## ПРИВЕДЁННЫЙ ОТРЫВОК:
# # # #

А ведь вмещает. Как? Повешу этот нелёгкий вопрос в качестве неотступного (до конца статьи) и попробую подойти к нему не с привычной прописью о «дружбе народов» (в советские времена эта «пропись» удерживала нашу память от неразборчивой мстительности; из крупных поэтов 60-х годов один только Владимир Фирсов решался на прямую битву с Ордой, за что и удостоился теперь от Шацкова почтительного посвящения) — меня сейчас интересует другое: лирическая ойкумена самого Андрея Шацкова, твёрдо вставшего на вековой русский путь и даже торящего в наших зарослях и заносах дорогу для Иоанна Предтечи, обутого, по нашему климату, в валенки.

Климат же поэзии определяет (у крупных поэтов) не актуальность того или иного «высказывания», вовремя выданного в печать, а вся музыка стиха, воздействующего на читателя неотступно и всеобъемлюще.

Андрей Шацков такую музыку создаёт. Тяжестью ритмов, пластикой рифм, дыханием цветописи, цепкостью словесного узорочья — от аза до ижицы, когда аз начинает походить на ворота с вереёй, а ижица — на галку, взлетевшую над воротами.

Что бросается в глаза при чтении шацковского стиха — это тяжело ворочающиеся ударения. С упрямым обозначением акцентов. Вот так:

«Мне вновь приснилась птица — журавель. Или журавль?..»

Или так:

«И всё сбылось… и сбылось, как должно!»

И даже так:

«Весь век с нелюбимою прожит. А значит — впустую прожит!»

Мешает ли это восприятию? Нет, как ни странно, не мешает. Потому что сверхзадача стиха — не чёткий рисунок меняющейся реальности, а её загустевающие мазки и тяжкий синтаксис, с переносами и повторами, куда лучше передаёт невпроворотное бытие, чем это мог бы передать летящий штрих.

Рифмы то устало проседают в приблизительность, то внезапно сцепляются в виртуозность. Когда Шацков рифмует «версту» и «жду», у меня закрадывается подозрение в элементарном профессиональном «недотяге», но когда рядом братаются «другие песни» и «брехи песьи», или «юркой мысью — недосягаемой мыслью», обдаёт меня запах древа, по которому издревле растекается эта нерасторжимая пара, — у меня возникает ощущение не «недотяга», а, скорее, «перетяга». Ритмика и рифмовка, узлами перетягивающая снопы строк, напрягаются от напора реальности, грозящей сорваться с привычных мест.

# # # #

## ИСХОДНЫЕ СТРОКИ:
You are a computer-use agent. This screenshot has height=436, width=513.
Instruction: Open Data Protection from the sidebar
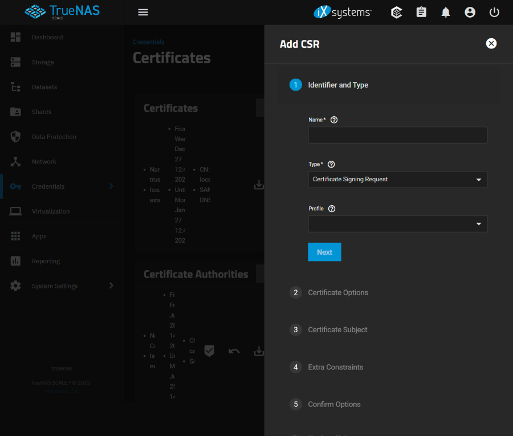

# # # #

## ЗАДАНИЕ 1:
Выведите из отрывка о стихах Андрея Шацкова фрагмент от «Климат же поэзии» до «взлетевшую над воротами.» включительно.
## ЗАДАНИЕ 2:
Кто из крупных поэтов 60-х годов, согласно отрывку о стихах Андрея Шацкова, решался на прямую битву с Ордой?
## ЗАДАНИЕ 3:
Напишите продолжение отрывка о стихах Андрея Шацкова, начав сразу после его последнего предложения.

## ОТВЕТ 1:
Климат же поэзии определяет (у крупных поэтов) не актуальность того или иного «высказывания», вовремя выданного в печать, а вся музыка стиха, воздействующего на читателя неотступно и всеобъемлюще.

Андрей Шацков такую музыку создаёт. Тяжестью ритмов, пластикой рифм, дыханием цветописи, цепкостью словесного узорочья — от аза до ижицы, когда аз начинает походить на ворота с вереёй, а ижица — на галку, взлетевшую над воротами.

## ОТВЕТ 2:
Владимир Фирсов.

## ОТВЕТ 3:
И так же напряжена словесная ткань, вмещаясь в ряды вроде бы понятные, но заново неведомые. Просинец понятен, когда рядом стоят межень и снежень, протальник и снегогон, хмурень и листодёр, но за бучилом и корзном иной читатель уже полезет в словарь, а такое чудо, как харлуг, и у Даля, и у Фасмера не вдруг найдёшь. Меж тем в стихе всё это тяжело и твёрдо работает. Контекстуально и затекстово. По нраву и образу лирического героя. По характеру его. По характеру жизни, которую он любит.

Любимая, в твоих родных глазах 
Я вновь обрёл всё то, что знал дотоле: 
Широкое нетоптаное поле, 
Кресты церквушек, стены в образах. 
И сенокос, что в росах, как в слезах, 
И ветер, что свистит о славной доле.

И следом:

Любимая, я в облике твоём 
Увидел то, что скрыла сказок синька: 
Осенний лес, вдали твоя косынка. 
И чистым полем в неба окоём 
Несётся витязь, сросшийся с конём. 
Не забывай его, моя осинка.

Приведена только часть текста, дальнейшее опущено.